ところが、政府は、「財政危機」の名の下に、社会保障費を聖域なく見直すとし、生活保護基準や年金の引き下げを始め、子育て、教育、医療、介護、住宅等、様々な分野で、社会保障の削減を進めており、このままでは、日本社会の危機は深刻化するばかりです。

確かに、租税制度は、特に1990年代以降、租税調達能力が弱まり、必要な財政需要を確保できなくなっています。しかし、その主要な要因は、高額所得者と大企業を優遇する度重なる減税政策により、所得税及び法人税を基幹税とする租税制度が弱体化したことにあります。そして、減税による税収減を消費税の導入によって補ったため、租税負担が、豊かな階層から貧しい階層へシフトし、また、所得税及び法人税の負担構造も、所得税の負担率が所得1億円をピークに低下し、巨大企業の実質的な法人税負担率が中小企業より低くなるなど、不公正な事態が招来され、このような不公正な税制のあり方が、貧困と格差を拡大・固定化する要因となっています。
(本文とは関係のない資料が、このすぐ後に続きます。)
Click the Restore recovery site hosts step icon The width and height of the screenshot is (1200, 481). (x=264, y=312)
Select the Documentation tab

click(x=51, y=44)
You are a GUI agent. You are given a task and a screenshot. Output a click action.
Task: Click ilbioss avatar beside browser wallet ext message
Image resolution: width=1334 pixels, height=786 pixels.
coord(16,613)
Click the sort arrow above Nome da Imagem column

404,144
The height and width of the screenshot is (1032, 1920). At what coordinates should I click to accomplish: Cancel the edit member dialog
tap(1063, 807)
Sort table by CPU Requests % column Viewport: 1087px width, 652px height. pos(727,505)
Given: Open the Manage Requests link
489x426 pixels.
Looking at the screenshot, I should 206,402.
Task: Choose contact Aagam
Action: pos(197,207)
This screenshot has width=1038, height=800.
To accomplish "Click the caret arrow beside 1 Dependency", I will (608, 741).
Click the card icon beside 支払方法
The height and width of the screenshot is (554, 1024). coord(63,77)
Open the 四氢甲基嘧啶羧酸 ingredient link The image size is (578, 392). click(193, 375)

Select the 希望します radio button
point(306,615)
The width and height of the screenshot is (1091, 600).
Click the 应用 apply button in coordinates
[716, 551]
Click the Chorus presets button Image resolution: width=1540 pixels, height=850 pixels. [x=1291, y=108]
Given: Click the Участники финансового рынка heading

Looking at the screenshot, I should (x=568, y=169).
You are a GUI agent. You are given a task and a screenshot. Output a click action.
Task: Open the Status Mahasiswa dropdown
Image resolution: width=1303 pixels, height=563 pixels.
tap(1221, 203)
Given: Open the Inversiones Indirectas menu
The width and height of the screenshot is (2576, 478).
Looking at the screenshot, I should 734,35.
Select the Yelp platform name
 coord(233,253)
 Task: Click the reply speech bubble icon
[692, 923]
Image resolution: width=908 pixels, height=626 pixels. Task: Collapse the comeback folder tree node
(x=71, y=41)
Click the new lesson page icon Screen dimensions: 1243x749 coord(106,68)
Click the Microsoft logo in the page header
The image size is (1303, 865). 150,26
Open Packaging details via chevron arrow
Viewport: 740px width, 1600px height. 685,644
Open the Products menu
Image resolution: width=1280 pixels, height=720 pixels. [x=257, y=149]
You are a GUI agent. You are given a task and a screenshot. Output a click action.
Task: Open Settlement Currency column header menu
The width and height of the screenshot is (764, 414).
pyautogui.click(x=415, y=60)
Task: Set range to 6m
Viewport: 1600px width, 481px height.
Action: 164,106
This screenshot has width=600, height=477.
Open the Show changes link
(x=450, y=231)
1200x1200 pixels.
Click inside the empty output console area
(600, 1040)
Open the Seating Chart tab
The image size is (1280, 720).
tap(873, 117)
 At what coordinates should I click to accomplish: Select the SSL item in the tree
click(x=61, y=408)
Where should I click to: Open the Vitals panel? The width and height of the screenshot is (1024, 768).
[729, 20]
財政は、本来、人の生存を可能にし、その尊厳を守るためにこそ存在するものです(憲法第13条、第14条、第25条、第29条)。貧困と格差の拡大を是正するため、このような不公正な税制を見直し、必要な税収を確保しつつ、社会保障制度を充実させなければなりません(税と社会保障制度による所得再分配の強化)。

また、租税法律主義及び財政民主主義の下、税制のあり方や税の使途は、国民の不断の監視の下に置かれなければなりません。国民が税に関する正確な情報にアクセスでき、税制のあり方や使途の決定に実質的に参画できるシステムが構築されなければなりません。

私たちは、今般、社会保障の充実を目指し、不公正税制の是正、所得再分配の強化、税制の透明化等に向けた取り組みを進めるため、市民連絡会を設立し、この問題に関心のある多くの市民・団体の方々に、参加を呼びかけます。